** Start **
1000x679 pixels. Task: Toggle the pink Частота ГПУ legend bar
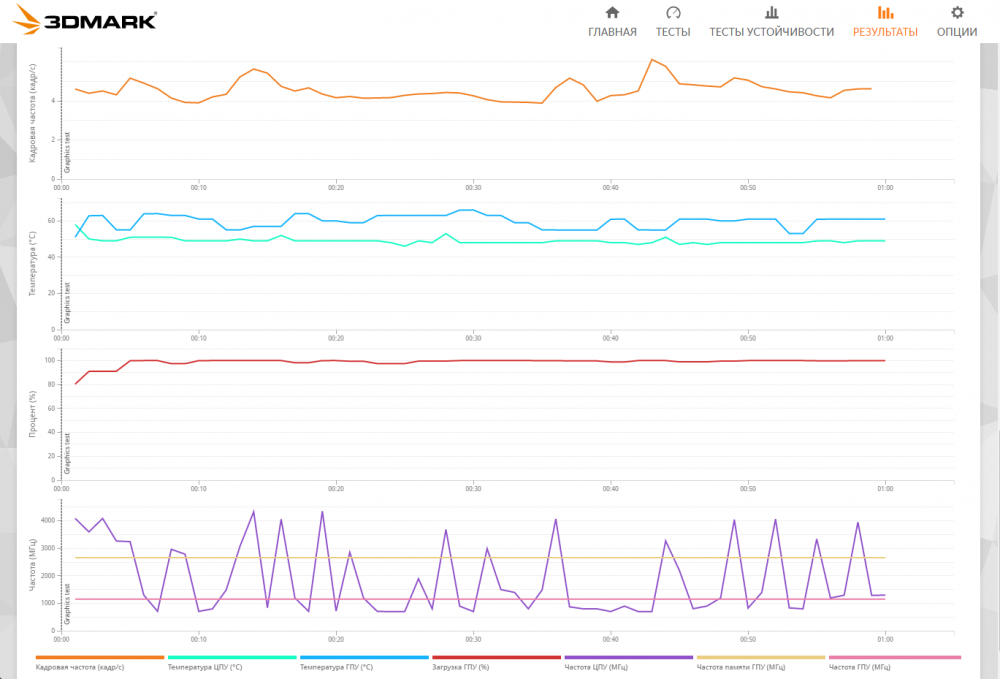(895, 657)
** End **
** Start **
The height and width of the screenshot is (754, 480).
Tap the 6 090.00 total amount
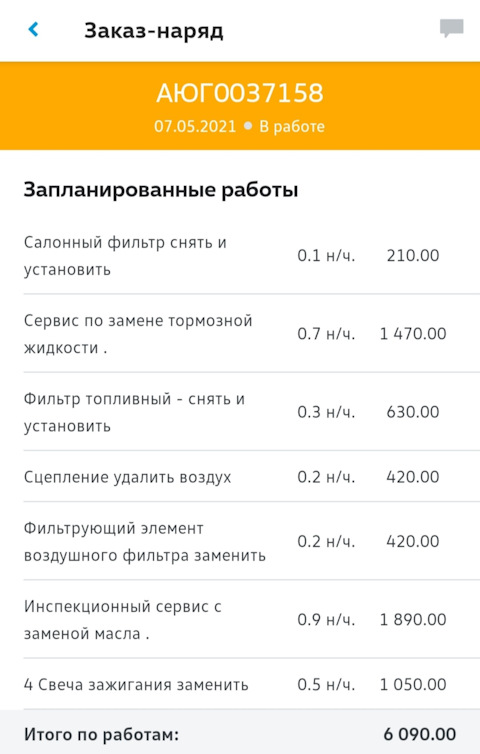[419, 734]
** End **
TASK DETAILS:
Find every line in the records that contains the word "screenshot" and copy each one out in full.

COMPLETE ANSWER:
The height and width of the screenshot is (754, 480).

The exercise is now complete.